En train de tomber amoureux de Vermis, un guide officiel / artbook / soluce pour un survival horror qui n'a jamais existé <3 <3 <3 pic.twitter.com/DyBycmuL0w
— Mante fraîche (@Pipomantis) April 9, 2023
Une vitrine à talents
Souvent cité dans les discussions sur le sujet, Paul Robertson est terriblement doué quand il s’agit de créer des séquences de faux jeux qui nous donneraient envie de vider notre porte-monnaie. Cet animateur australien au pixel léché et à l’imagerie un peu trash a fait parler de lui pour la première fois en publiant en 2006 un court métrage de 12 minutes tout en noir et blanc baptisé Pirate Baby's Cabana Battle Street Fight 2006, lequel s’apparente à une vidéo de gameplay d’un jeu d'action à défilement latéral extrêmement satisfaisante, mais complètement fictive. Il a depuis donné vie aux images de Scott Pilgrim vs : The Game et Wizorb et publie régulièrement sur sa chaîne personnelle de nouvelles créations exceptionnelles.

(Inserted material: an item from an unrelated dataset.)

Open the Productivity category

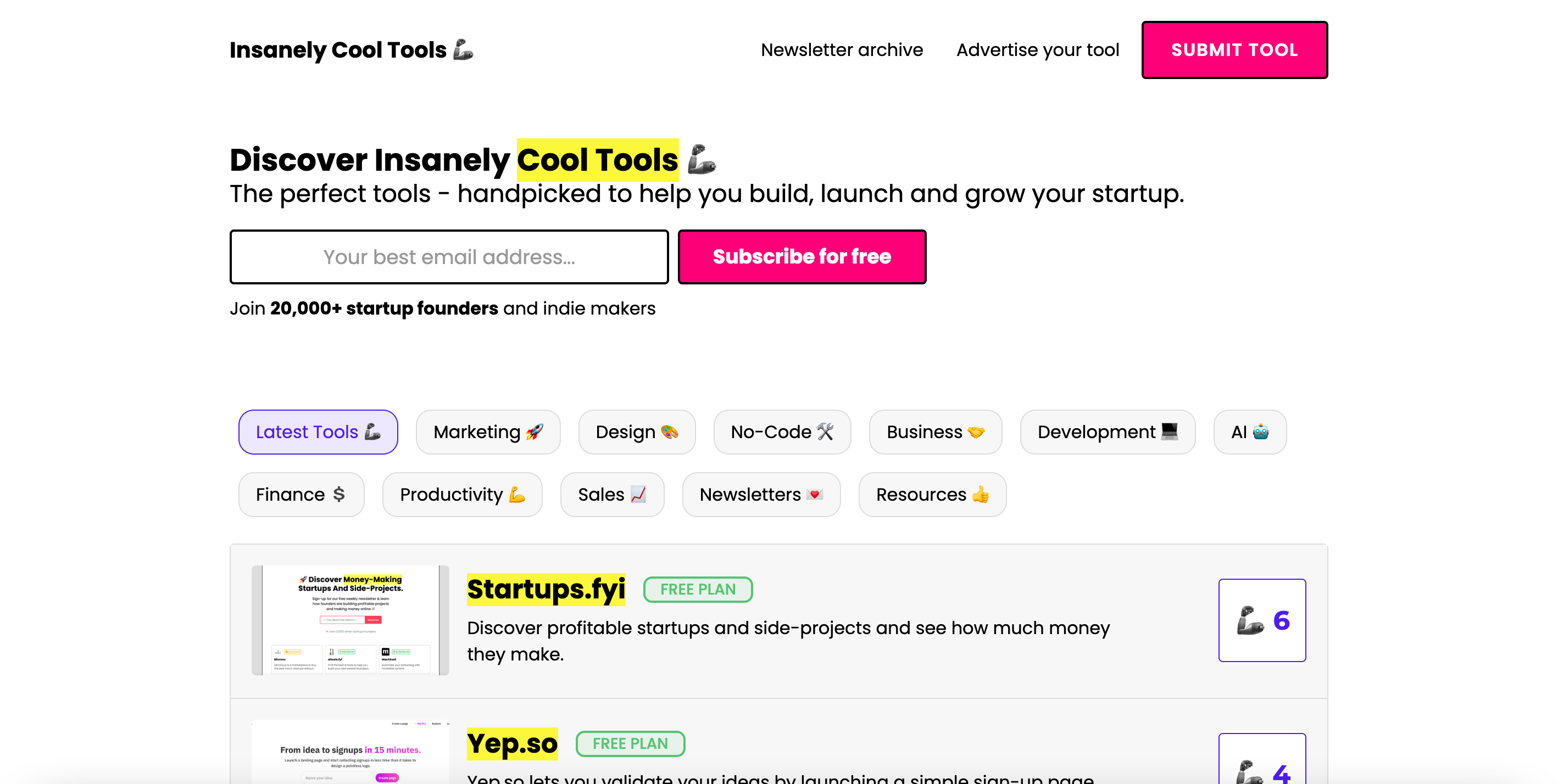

D’autres comptes à la volée, qui aiment façonner de faux jeux comme vitrines de leurs talents : Jaya Ply, dont les captures d’écran d’un jeu d’action au tour par tour avec des lapins anthropomorphes ont récolté plus de 30 000 likes. Encore une fois, un rapide coup d'oeil sur la page Thegamesarefake vous offrira un aperçu plutôt sympathique sur les travaux de dizaines d’artistes amateurs et professionnels, et surtout un joli instant de contemplation.

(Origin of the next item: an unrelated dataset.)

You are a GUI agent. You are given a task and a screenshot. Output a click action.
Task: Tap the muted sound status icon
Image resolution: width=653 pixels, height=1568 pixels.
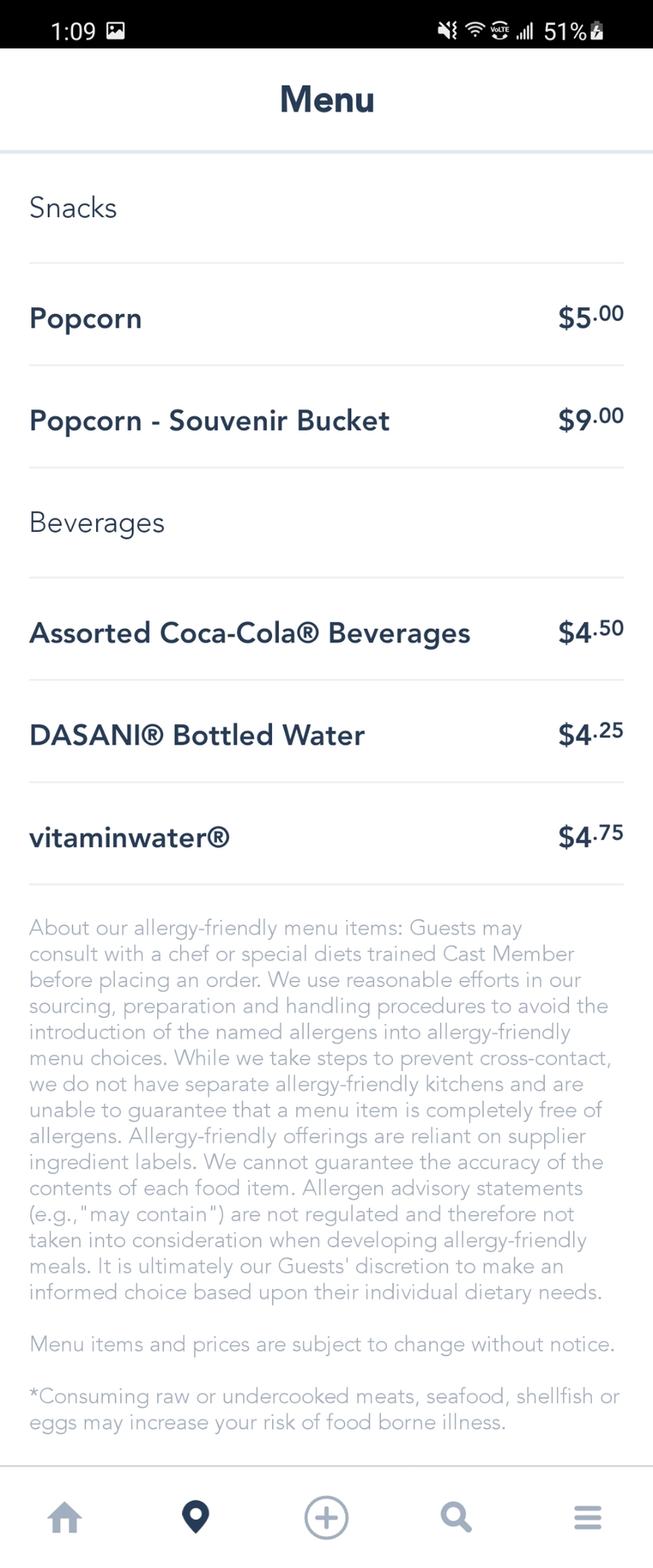[446, 31]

Et puis terminons par citer quelques hommages aux grandes licences aussi, avec “Mother 3 Tribute”, une “lettre d'amour” au troisième jeu de la trilogie qui officiellement, n’a jamais franchi les barrières de l’occident. Une équipe de 22 créatifs ont mis au point une bande-annonce fictive illustrant leur vision d’un MOTHER 3 développé par la technologie moderne. Des images tout aussi populaires que cette vidéo baptisée FINAL FANTASY VII-2 by ToNg qui imaginait, en 2007, ce à quoi pouvait ressembler le septième épisode de Final Fantasy à cette époque.